Lenten Vespers, Week Four

Matthew 16
24Then Jesus told his disciples, “If any want to become my followers, let them deny themselves and take up their cross and follow me. 25For those who want to save their life will lose it, and those who lose their life for my sake will find it. 26For what will it profit them if they gain the whole world but forfeit their life? Or what will they give in return for their life? 27“For the Son of Man is to come with his angels in the glory of his Father, and then he will repay everyone for what has been done. 28Truly I tell you, there are some standing here who will not taste death before they see the Son of Man coming in his kingdom.”

Homily:

Grace, mercy and peace to you from God our Father and from our Lord and Savior Jesus Christ. Amen.

We all have our crosses to bear. Isn’t that right? “If any want to become My followers, let them deny themselves, take up their cross, and follow Me.” The Cross is the surest and final Mark of the Church, for indeed where there is the Cross, there is Jesus, and where there is Jesus, there is the Church.

Taking up the Cross, however, does not mean that we must seek out hardship. There remains the persistent thread of Christian heresy which insists that we must suffer in order to be forgiven, that we must be crucified to earn the Resurrection. But folks, we don’t have to earn anything from Jesus, if for no other reason than the simple fact that we can’t. We can in no way earn God’s forgiveness or mercy or new life in Christ. Not a chance. But thanks be to God, Christ—Who is God—has done it all, earned it all, for us, and given to us new life as pure and gracious gift.

In other words, Jesus bore the Cross that we could not bear ourselves. A Cross, mind you, that God did not inflict upon us but that we inflicted upon God. So what does it mean to say that we must bear the Cross? How is the Cross a Mark of the Church?

The lesson of the Cross is that God’s ways are not our ways. He does not behave as we would behave, were we God. Time and again, God inverts our expectations, choosing slaves over kings, shepherds over giants, younger siblings over family heirs. He champions the very young and very old, the poor and the forgotten, the wounded, the widowed, and wayward. He comes to us where we least expect to find Him and acts as we least expect Him to act. This is the Way of the Cross, the Way that flips the world upside-down. For truly, our whole world is upside-down, and only in the Cross do we see it aright.

When God promised the Messiah, we expected a warrior, an avenger, a great general leading heavenly armies of righteous destruction. Instead we got a rabbi, a carpenter, a wandering healer and ascetic. So of course we killed Him. Even then, having murdered our God in the most hideous and humiliating way that we in our tortured machinations could devise, we expected retribution, fire and brimstone. We killed Christ; surely now He would command the planet Mars, say, to come and knock the Earth out from beneath our feet.

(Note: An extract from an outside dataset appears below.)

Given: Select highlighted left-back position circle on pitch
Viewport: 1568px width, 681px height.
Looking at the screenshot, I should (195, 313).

But no. Instead of punishment, He pronounced our forgiveness—pronounced it even from the rough-hewn and bloodstained Cross. And He took the death that we handed Him, and transformed it into eternal life. He took the defeat that we offered Him, and made it His greatest triumph. He made those thorns His crown, that Cross His throne, that tomb His womb of new birth. He took every horrible, hateful thing that we could throw at Him and remade them into things good and beautiful and true, and He did it all for us and for our salvation. It was insane. It was impossible. It was absolutely perfect.

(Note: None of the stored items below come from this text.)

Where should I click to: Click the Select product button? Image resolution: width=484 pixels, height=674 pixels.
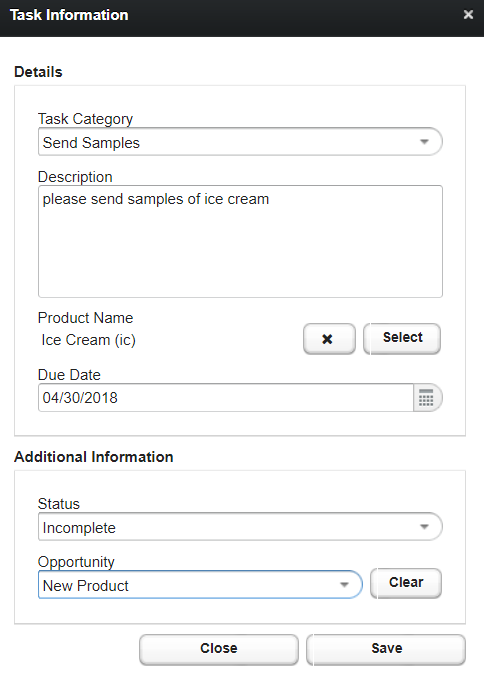tap(402, 339)
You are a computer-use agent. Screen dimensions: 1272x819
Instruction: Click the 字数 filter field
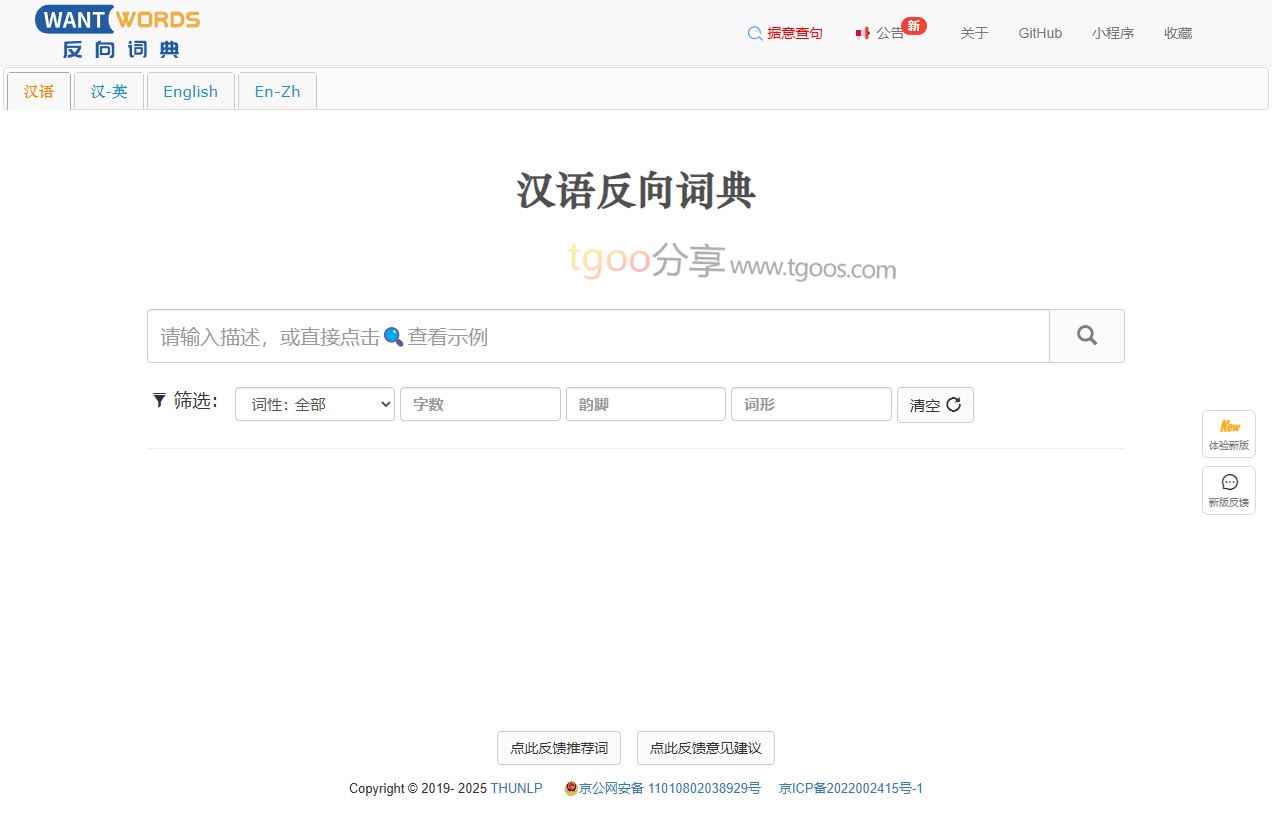point(480,405)
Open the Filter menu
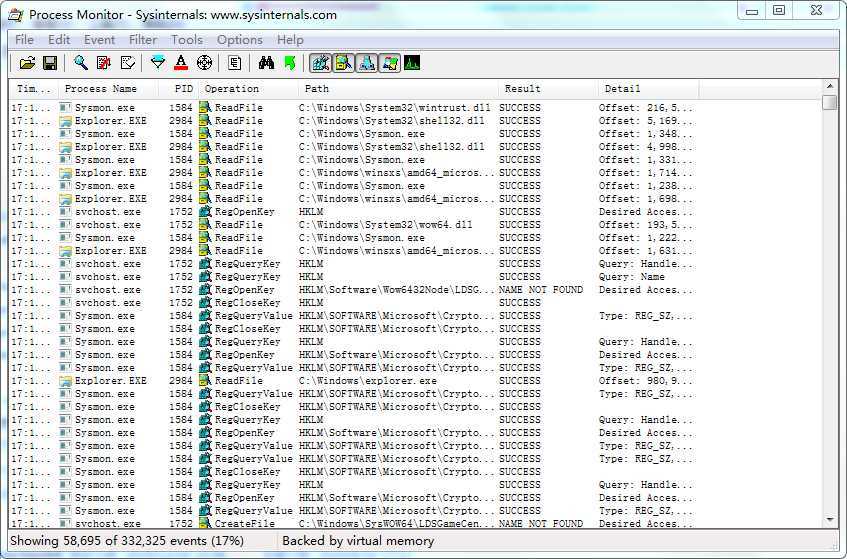 [143, 40]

And having been crowned King of Kings and Lord of Lords in all of existence for all of eternity, how does Christ come to us today? In glory and honor and might? No. Still He comes to us through the Cross, through the world turned upside-down. He comes to us in the midst of our suffering and our hopelessness. He comes to us in word and water, bread and wine, the simplest things of everyday life. He comes to us in the midst of our sin and takes it all upon Himself, bearing our burdens, promising a future where we could discern naught but chaos and oblivion.

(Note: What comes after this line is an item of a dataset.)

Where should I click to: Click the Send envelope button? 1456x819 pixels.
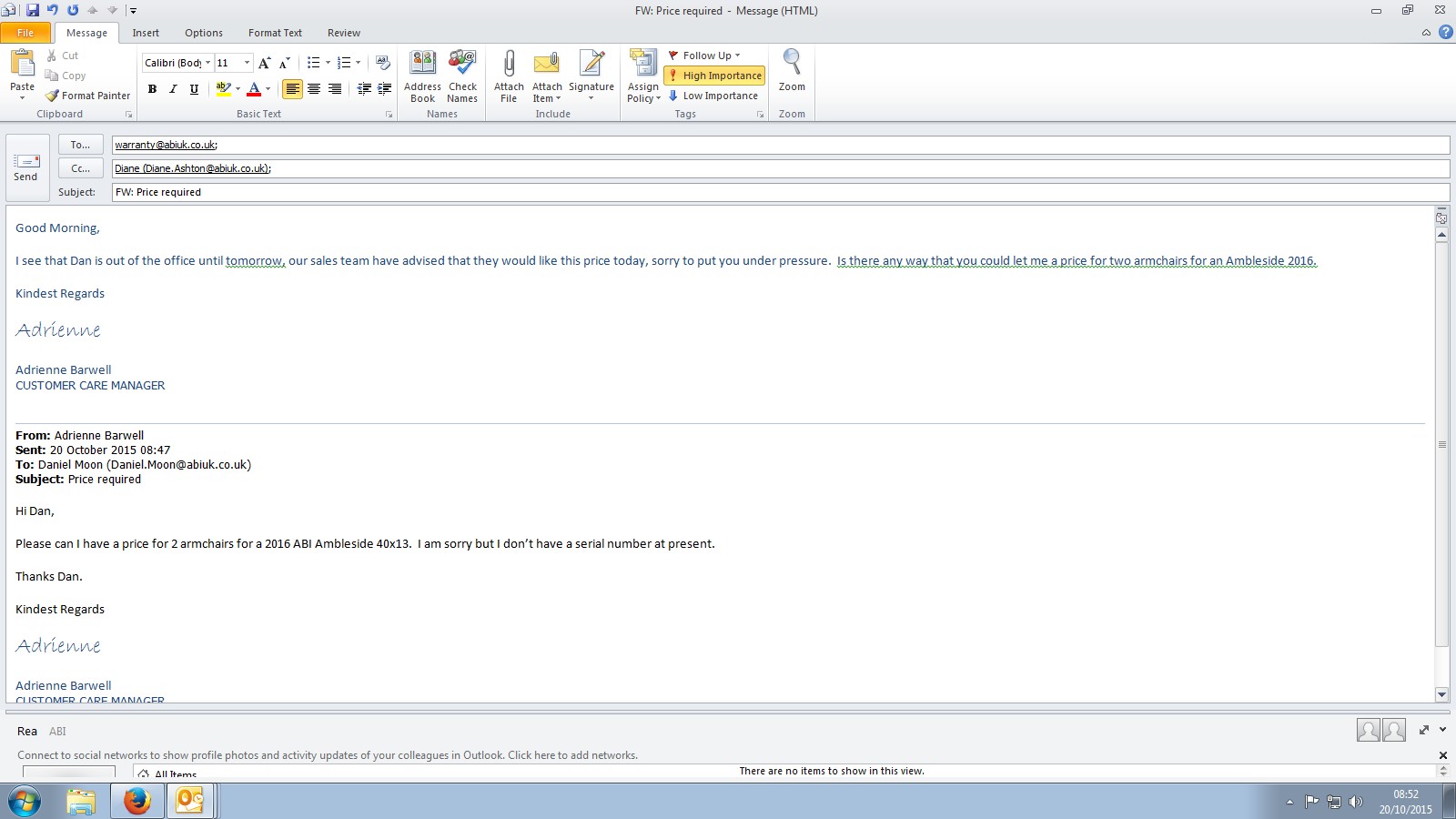click(26, 167)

Jesus calls us to bear the Cross, not in that we must earn new life and love, but in that the Cross is where He still chooses to meet us, to heal us, to call us forth from darkness into light. In loving one another, in trusting that suffering will be healed, in knowing that death will never have the final say, we gather together beneath the Cross of Christ. And the world can see that. The world can see that our God does not act as humanity expects God to act, that through Him we see the world upside-down and thereby make sense of it all.

The Cross is not a ladder to be climbed only by the prideful, the powerful, and the pure. The Cross is the bridge by which our God descends, down into our doubts and despair, down into the mud and the blood, to love us back to life again. And this, brothers and sisters, is the surest sign of God’s presence. For where we find the Cross, we find Jesus. And where we find Jesus is the Church.

In the Name of the Father and of the +Son and of the Holy Spirit. Amen.